## Brief:
Which lines of the listing below contain the string "This", with case counting? Return each such line in full.
--- begin Data excerpts ---
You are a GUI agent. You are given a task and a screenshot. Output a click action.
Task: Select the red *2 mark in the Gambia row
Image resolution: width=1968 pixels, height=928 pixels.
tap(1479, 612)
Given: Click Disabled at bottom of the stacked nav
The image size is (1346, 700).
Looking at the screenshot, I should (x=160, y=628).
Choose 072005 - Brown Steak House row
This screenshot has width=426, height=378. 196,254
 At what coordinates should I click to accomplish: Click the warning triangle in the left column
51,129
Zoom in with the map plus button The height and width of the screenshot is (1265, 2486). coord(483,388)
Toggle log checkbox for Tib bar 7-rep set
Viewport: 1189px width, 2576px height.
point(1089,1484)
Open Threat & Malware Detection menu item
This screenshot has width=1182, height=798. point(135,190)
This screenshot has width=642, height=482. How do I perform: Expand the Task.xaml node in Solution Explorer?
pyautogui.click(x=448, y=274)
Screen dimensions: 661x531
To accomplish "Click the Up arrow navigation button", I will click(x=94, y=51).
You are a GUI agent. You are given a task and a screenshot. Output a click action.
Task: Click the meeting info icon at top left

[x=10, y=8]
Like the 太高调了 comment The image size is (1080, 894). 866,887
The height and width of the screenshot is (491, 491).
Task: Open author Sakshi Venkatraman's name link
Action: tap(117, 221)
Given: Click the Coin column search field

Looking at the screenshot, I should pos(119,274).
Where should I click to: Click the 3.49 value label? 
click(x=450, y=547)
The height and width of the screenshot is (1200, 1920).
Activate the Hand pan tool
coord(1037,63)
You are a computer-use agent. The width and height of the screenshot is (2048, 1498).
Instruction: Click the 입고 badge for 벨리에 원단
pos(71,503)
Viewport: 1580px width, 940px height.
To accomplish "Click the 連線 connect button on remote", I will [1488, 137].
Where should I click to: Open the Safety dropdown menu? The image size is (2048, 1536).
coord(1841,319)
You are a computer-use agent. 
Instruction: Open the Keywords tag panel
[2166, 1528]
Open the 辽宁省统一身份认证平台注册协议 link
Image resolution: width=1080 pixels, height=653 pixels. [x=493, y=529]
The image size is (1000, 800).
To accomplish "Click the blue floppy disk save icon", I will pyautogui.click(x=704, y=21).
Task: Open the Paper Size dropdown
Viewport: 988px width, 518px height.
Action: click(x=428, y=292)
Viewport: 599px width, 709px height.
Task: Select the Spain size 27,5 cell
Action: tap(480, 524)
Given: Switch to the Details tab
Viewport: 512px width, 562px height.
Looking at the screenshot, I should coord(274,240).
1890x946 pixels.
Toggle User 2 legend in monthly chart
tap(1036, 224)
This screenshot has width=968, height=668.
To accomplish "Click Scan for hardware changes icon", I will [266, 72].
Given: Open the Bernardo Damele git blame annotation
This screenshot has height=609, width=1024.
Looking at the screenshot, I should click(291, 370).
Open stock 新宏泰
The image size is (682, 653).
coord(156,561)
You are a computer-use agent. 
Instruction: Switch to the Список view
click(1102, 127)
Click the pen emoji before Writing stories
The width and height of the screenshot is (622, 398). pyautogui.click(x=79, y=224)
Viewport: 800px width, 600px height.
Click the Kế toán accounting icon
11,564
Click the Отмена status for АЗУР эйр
--- end Data excerpts ---
## Final result:
This screenshot has width=426, height=378. 196,254
This screenshot has width=1182, height=798. point(135,190)
This screenshot has width=642, height=482. How do I perform: Expand the Task.xaml node in Solution Explorer?
This screenshot has width=968, height=668.
This screenshot has height=609, width=1024.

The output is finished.